Jackie-O Motherfucker
Barden's Boudoir, Thursday 17th May
Barden’s Boudoir turns out to be a wide, narrow basement beneath
the derelict furniture store from which it takes its name. The club is situated
in the no man’s land between London’s Stoke Newington and Dalston,
a nowhere that rather surprisingly turns out to have a name (Shacklewell).

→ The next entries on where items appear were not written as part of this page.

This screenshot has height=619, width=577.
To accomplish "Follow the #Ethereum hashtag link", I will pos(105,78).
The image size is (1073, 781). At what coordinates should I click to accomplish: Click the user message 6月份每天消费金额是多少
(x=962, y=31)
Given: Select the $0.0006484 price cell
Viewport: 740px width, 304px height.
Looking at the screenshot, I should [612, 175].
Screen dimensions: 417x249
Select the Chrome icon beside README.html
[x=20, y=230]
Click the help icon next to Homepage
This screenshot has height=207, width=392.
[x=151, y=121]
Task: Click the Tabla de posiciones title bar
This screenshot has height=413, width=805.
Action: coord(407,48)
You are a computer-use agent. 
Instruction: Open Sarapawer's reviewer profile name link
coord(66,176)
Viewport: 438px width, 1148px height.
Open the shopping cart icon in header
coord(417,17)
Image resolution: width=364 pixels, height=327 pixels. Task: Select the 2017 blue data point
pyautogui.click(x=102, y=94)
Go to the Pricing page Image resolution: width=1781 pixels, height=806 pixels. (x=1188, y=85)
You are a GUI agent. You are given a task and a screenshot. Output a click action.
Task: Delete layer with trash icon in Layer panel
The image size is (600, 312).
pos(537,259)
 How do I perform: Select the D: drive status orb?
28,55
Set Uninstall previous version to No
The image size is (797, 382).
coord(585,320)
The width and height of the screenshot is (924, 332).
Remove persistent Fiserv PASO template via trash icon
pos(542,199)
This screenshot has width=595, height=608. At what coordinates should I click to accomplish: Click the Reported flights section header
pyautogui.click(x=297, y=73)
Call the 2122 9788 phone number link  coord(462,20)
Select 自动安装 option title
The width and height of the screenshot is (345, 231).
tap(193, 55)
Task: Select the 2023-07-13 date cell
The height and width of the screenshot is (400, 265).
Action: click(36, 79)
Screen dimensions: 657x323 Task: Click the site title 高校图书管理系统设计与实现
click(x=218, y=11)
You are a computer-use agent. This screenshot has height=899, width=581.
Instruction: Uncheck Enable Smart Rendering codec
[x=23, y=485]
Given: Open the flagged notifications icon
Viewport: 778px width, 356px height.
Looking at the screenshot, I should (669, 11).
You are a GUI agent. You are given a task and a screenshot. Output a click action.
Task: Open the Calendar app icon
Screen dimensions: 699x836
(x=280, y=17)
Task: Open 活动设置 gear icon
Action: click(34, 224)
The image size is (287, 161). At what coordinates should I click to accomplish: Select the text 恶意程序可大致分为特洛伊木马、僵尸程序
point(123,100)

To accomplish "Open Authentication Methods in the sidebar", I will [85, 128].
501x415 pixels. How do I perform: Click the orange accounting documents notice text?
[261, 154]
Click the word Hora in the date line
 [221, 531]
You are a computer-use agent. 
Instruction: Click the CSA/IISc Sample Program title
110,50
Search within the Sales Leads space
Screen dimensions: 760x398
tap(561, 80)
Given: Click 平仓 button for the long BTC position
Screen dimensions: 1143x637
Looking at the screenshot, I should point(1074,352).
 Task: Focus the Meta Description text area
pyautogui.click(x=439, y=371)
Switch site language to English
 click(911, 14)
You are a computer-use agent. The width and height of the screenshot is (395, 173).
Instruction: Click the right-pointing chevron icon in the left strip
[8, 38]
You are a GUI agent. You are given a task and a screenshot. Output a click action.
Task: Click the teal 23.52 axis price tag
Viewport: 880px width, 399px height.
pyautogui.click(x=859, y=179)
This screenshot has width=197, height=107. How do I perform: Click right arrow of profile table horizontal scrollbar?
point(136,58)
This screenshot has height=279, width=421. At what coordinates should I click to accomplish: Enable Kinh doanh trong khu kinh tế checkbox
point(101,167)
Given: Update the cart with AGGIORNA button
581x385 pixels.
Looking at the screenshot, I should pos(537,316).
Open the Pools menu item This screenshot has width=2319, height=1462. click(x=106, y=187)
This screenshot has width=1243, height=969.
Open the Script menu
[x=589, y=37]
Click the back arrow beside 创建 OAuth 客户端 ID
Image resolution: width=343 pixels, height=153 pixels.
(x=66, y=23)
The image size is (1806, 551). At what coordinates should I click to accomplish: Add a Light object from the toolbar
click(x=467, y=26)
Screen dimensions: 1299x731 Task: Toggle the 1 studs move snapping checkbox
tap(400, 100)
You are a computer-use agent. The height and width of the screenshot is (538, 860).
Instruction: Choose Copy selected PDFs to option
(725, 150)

How former Wire coverstars, the improbably named Jackie-O Motherfucker,
come to be playing here isn’t clear, but here they are, a world away
from their hometown Portland, Oregon. Behind tonight’s two support
acts stands an unusual array of instruments. When Jackie-O eventually take
their places, it becomes clear that each member is paired with a table of
assorted soundmaking tools. The two men at the back of the low stage, replete
with floppy shoulder-length hair and identical t shirts, stand behind horizontal
guitars which they play through a variety of effects pedals and menace with
cheap electrical toys. The woman, front left, occasionally sings but mostly
plays percussion using small, suspended chimes and other less identifiable
items. These three are later announced to be the trio My Cat Is An Alien,
frequent collaborators with Jackie-O. Jon Greenwood at the front right of
the stage, plays guitar, sings and puts on records which prove inaudible,
at least to the audience.
For the first ten minutes or so, there’s a sustained, tentative humming
and occasional scratching that doesn’t appear to go nowhere. From
this doubtful beginning they proceed to hang around, drift together and
apart again like slow-motion flotsam that’ll never see the sea. Occasionally,
despondent voices raise themselves reluctantly above a murmur and then give
up the ghost. It’s as if the four of them are waiting for something,
but with little hope of anything actually happening. Gradually though, the
sounds they are making gather slowly together despite the odds. That accretion
becomes a haunted, haunting wail of sound which proves to be all the more
powerful because of the forlorn lassitude that preceded it. Next Greenwood
weaves a gently benevolent trance out of a hypnotic guitar line and muttered
vocals. For their finale piece they transmute near nothingness into a sudden
storm in a desert of the mind. Jackie-O communicate a very American sense
of desolation, loss and widescreen expansiveness. From their intent, smallscale
activities they conjure delicate wasteland atmospheres that are frequently
very beautiful. They should be first in line to soundtrack the film of William
Burroughs’ Place Of Dead Roads. It’s a movie that will probably
never be made, but it should be. Either way, its unlikely prospect hangs
in the air like the promise of Jackie-O Motherfucker’s music.